→ REQUIRED WORK
1) Reproduce the stretch of the fusion of powers text from "## What It Is" through "carries them out.", renaming "prime minister" to "premier" everywhere it occurs.
2) Answer these from the fusion of powers text:
(a) Which learning objective does fusion of powers support?
(b) Which two course countries are described as presidential?
(c) In which chamber must a UK prime minister's party or coalition control a majority?
3) Condense the paragraph of the fusion of powers text beginning "The CED puts it plainly" into a short list that keeps its main facts.

→ TEXT BLOCK
* * * * * * *

---
title: "Fusion of Powers — AP Comp Gov Definition & Exam Guide"
description: "Fusion of powers means the executive comes from and answers to the legislature, as in the UK's parliamentary system. Core to AP Comp Gov Topic 2.1."
canonical: "https://fiveable.me/ap-comp-gov/key-terms/fusion-of-powers"
type: "key-term"
subject: "AP Comparative Government"
unit: "Unit 2"
---

# Fusion of Powers — AP Comp Gov Definition & Exam Guide

## Definition

Fusion of powers is the defining feature of parliamentary systems like the UK, where the executive (prime minister and cabinet) is drawn from the legislature and stays in power only as long as it keeps the legislature's support, combining lawmaking and executive functions in one institution.

## What It Is

Fusion of powers means the executive and legislative branches are merged rather than kept separate. In a [parliamentary system](/ap-comp-gov/unit-2/legislative-systems/study-guide/jVV3UhFXUHIa31HAvINr "fv-autolink"), the [head of government](/ap-comp-gov/key-terms/head-of-government "fv-autolink") (the prime minister) is not elected separately by voters. Instead, the prime minister is a member of the legislature, chosen by the legislature, and removable by the legislature. The cabinet is also pulled from the legislature. So the same group of people who write laws also run the government that carries them out.

The CED puts it plainly in PAU-3.A.1. Parliamentary systems like the United Kingdom "combine the lawmaking and executive functions," which lets the [national legislature](/ap-comp-gov/unit-2/parliamentary-presidential-semi-presidential-systems/study-guide/lHawA1movmFiqMkf2WJ0 "fv-autolink") select and remove the head of government and cabinet. Think of it this way. In the UK, voters elect Parliament, and Parliament produces the government. The prime minister leads because their party (or coalition) controls a majority in the House of Commons. Lose that majority, or lose a vote of no confidence, and the prime minister is out, no general election required. Power flows through the legislature, not around it.

## Why It Matters

Fusion of powers lives in **Topic 2.1 (Parliamentary, Presidential, and Semi-Presidential Systems)** in **[Unit 2](/ap-comp-gov/unit-2 "fv-autolink"): Political Institutions**, supporting learning objective **2.1.A**, which asks you to describe parliamentary, presidential, and semi-presidential systems. This is one of the highest-leverage comparisons in the entire course because it sorts your six course countries into structural categories. The UK is fused. Mexico and Nigeria are presidential, with separate fixed-term [elections](/ap-comp-gov/key-terms/elections "fv-autolink") and a clear separation of powers. Russia is semi-presidential, mixing both. Once you understand fusion of powers, a whole chain of consequences makes sense. It explains why a UK prime minister with a solid majority can pass legislation fast, why there's no real gridlock between branches, why votes of no confidence exist, and why the legislature (not voters directly) decides who governs. The exam loves cause-and-effect questions built on exactly this logic.

## Connections

### [British prime minister (Unit 2)](/ap-comp-gov/key-terms/british-prime-minister)

* * * * * * *

→ INFORMATION SHOWN
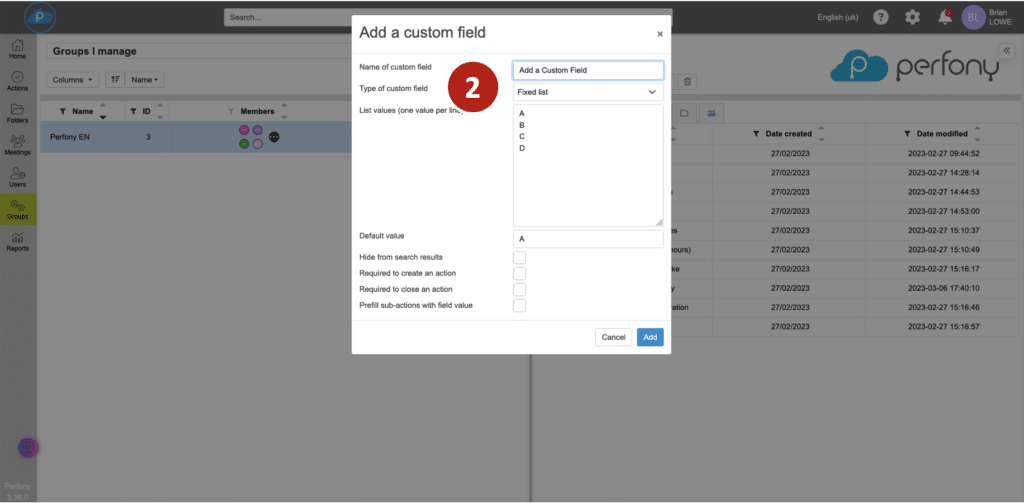Toggle Prefill sub-actions with field value

pyautogui.click(x=519, y=305)
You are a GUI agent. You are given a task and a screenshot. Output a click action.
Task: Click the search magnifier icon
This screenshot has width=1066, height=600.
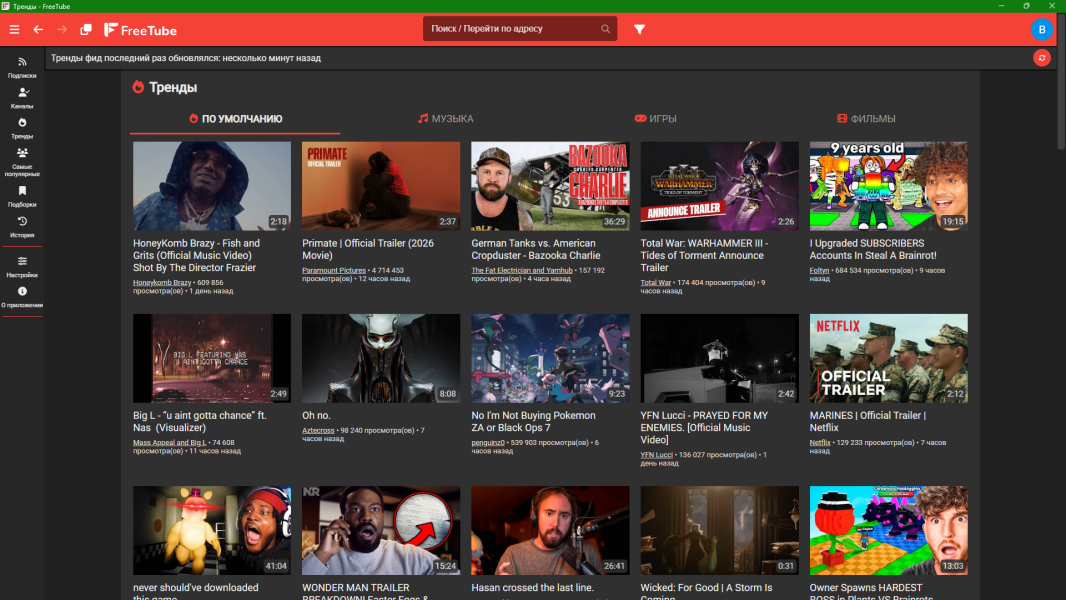coord(605,29)
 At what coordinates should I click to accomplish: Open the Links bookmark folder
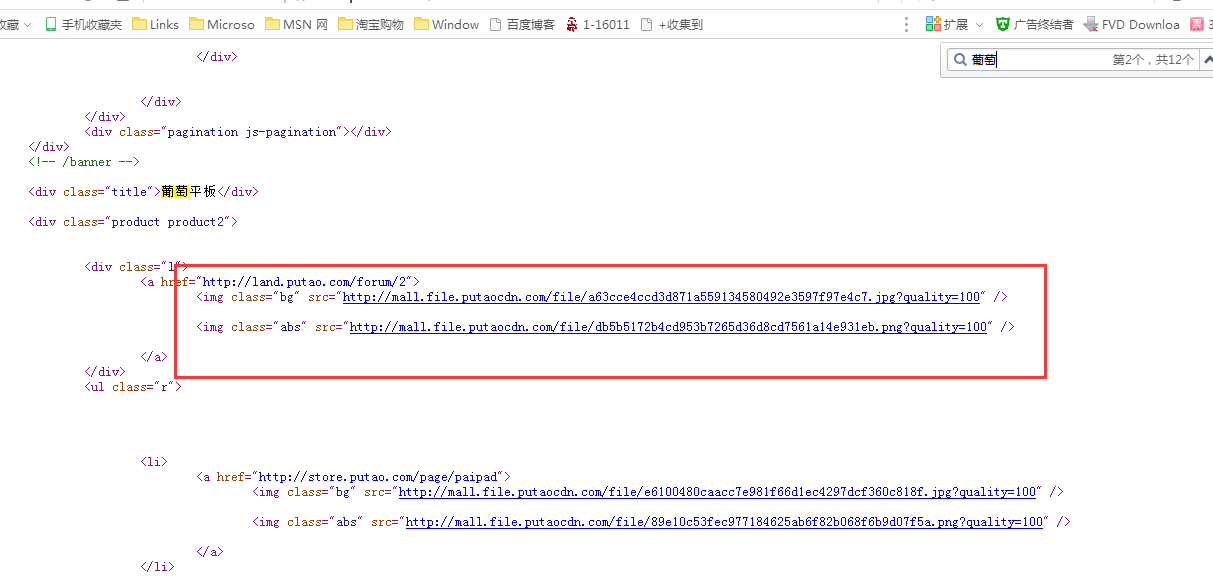tap(155, 24)
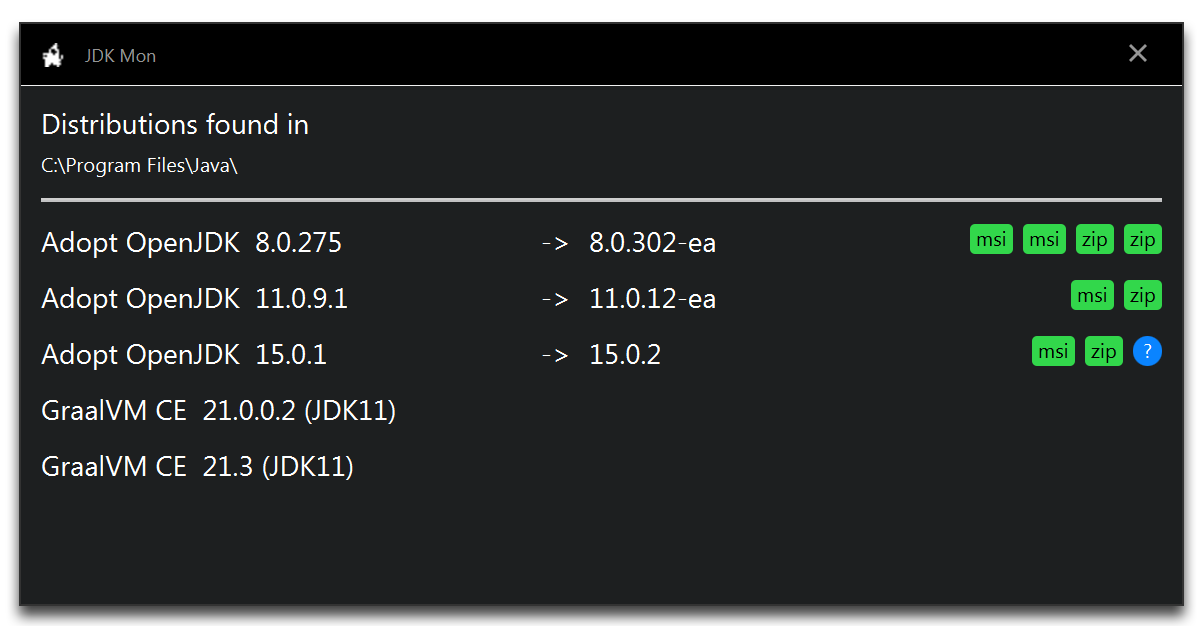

* * * * * * *

→ ANSWER LIST
1)
## What It Is

Fusion of powers means the executive and legislative branches are merged rather than kept separate. In a [parliamentary system](/ap-comp-gov/unit-2/legislative-systems/study-guide/jVV3UhFXUHIa31HAvINr "fv-autolink"), the [head of government](/ap-comp-gov/key-terms/head-of-government "fv-autolink") (the premier) is not elected separately by voters. Instead, the premier is a member of the legislature, chosen by the legislature, and removable by the legislature. The cabinet is also pulled from the legislature. So the same group of people who write laws also run the government that carries them out.

2)
(a) 2.1.A
(b) Mexico and Nigeria
(c) The House of Commons

3)
- CED point PAU-3.A.1 says parliamentary systems like the UK "combine the lawmaking and executive functions."
- This lets the national legislature select and remove the head of government and cabinet.
- In the UK, voters elect Parliament, and Parliament produces the government.
- The prime minister leads because their party (or coalition) holds a majority in the House of Commons.
- Losing that majority or a vote of no confidence removes the prime minister without a general election.
- Power flows through the legislature, not around it.